» Excerpted passage:

Results From Computational Model Show Shortening COVID-19 Infectious Period Could Prevent Millions of Cases

Key takeaways:

  • COVID-19 vaccines and medications that cannot necessarily prevent or cure may still reduce how long someone is contagious and sheds the virus, which has value.
  • The PHICOR team built a computational model that simulated the entire U.S. population, the spread of COVID-19 coronavirus, and the subsequent outcomes of infection (e.g., symptoms, hospitalization) and associated costs along the way.
  • Results from the model suggest that:
    • Reducing the contagious period of COVID-19 coronavirus by half a day could avert up to 1.4 million cases and over 99,000 hospitalizations, saving $209.5 billion in direct medical and indirect costs—even if only a quarter of people with symptoms were treated and incorporating conservative estimates of how contagious the virus may be.
    • Under the same circumstances, cutting the contagious period by 3.5 days could avert up to 7.4 million cases. Expanding such treatment to 75 percent of everyone infected could avert 29.7 million cases and save $856 billion.
  • These findings could provide benchmarks to aim for when researching and developing vaccines and medications for COVID-19. The findings could also help government agencies plan rollout of such products and provide cost insights to guide reimbursement policies for third-party payers.

» Data excerpt:
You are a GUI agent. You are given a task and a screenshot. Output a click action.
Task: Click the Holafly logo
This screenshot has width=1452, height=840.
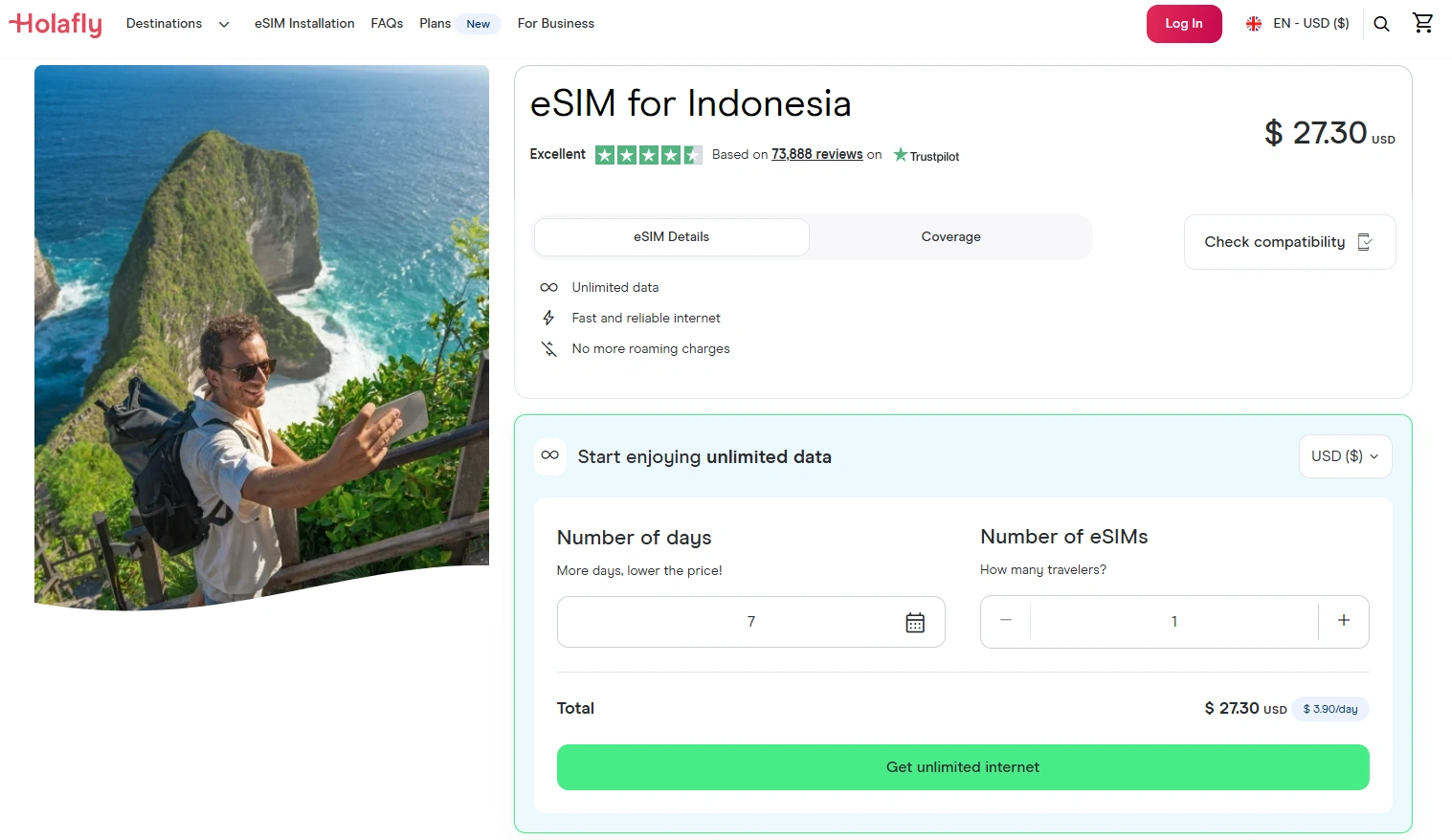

» Exercise directions:
Reproduce the COVID-19 model summary word for word, starting with "Results From Computational" and going on through "which has value.".

» Exercise result:
Results From Computational Model Show Shortening COVID-19 Infectious Period Could Prevent Millions of Cases

Key takeaways:

  • COVID-19 vaccines and medications that cannot necessarily prevent or cure may still reduce how long someone is contagious and sheds the virus, which has value.